Amelia’s six-year-old son is acting out, bringing improvised weapons to school, sleepwalking, and in general being a really weird and creepy kid. She’s stressed out about this, as she is raising him by herself because, as it turns out, her husband died in a car crash six years ago, while driving her to the hospital to give birth. When a children’s book shows up at her house, titled Mister Babadook, and she and her son read it, they unlock...something that wants to murder them both, and they are forced to fight for and against each other in order to survive the arrival of the baba-dook-dook-dook...
Written and skillfully directed by first time director Jennifer Kent, based on her short film Monster, The Babadook is one of those rare horror films that’s about something substantial and real, and the film’s metaphor about grief and survivors is both powerful and universal. Filmed in Australia, the only actor you might recognize is the mother, played by Esther Davis.
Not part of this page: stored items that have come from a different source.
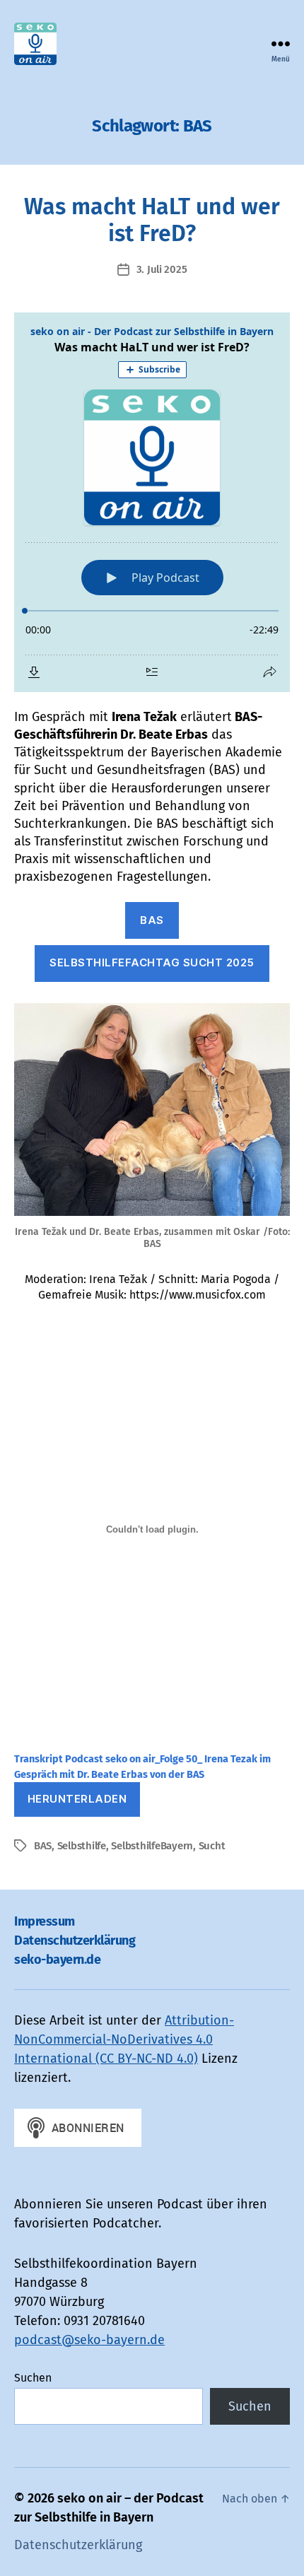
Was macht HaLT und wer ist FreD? (152, 220)
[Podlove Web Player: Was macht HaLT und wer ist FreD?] (152, 502)
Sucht (212, 1845)
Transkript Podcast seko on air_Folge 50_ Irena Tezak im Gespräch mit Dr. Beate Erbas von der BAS (142, 1767)
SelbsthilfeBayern (152, 1845)
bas (152, 920)
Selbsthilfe (81, 1845)
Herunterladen (77, 1798)
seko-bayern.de (57, 1959)
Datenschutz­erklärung (74, 1940)
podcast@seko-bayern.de (89, 2340)
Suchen (33, 2377)
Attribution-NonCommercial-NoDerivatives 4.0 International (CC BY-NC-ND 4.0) (124, 2039)
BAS (43, 1845)
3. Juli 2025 (161, 269)
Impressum (44, 1921)
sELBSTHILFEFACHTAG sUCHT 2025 (152, 962)
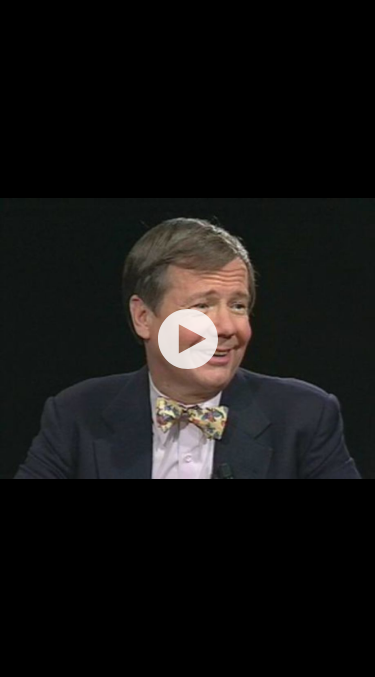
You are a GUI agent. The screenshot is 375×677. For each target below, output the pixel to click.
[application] (187, 338)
That works in its favor, adding to the skewed and original perspective of the film.
There’s a lot of stuff to unpack, from the look of the monster being inspired by Lon Chaney’s vampire in London After Midnight to the raucous soundtrack and use of sound as a psychological warfare tool against both the harried mother and the audience. The babadook itself may be one of the most interesting horror creations of all time, tipping its literal top hat to Lon Chaney and other creepshow favorites, but coming off as something new and unique.
The Babadook is a disturbing horror film, equal parts psychological thriller and supernatural monster hunt, and it doesn’t even bother to thread the needle between the two. The movie is tense and exhausting, and you may well need a cool-down afterward.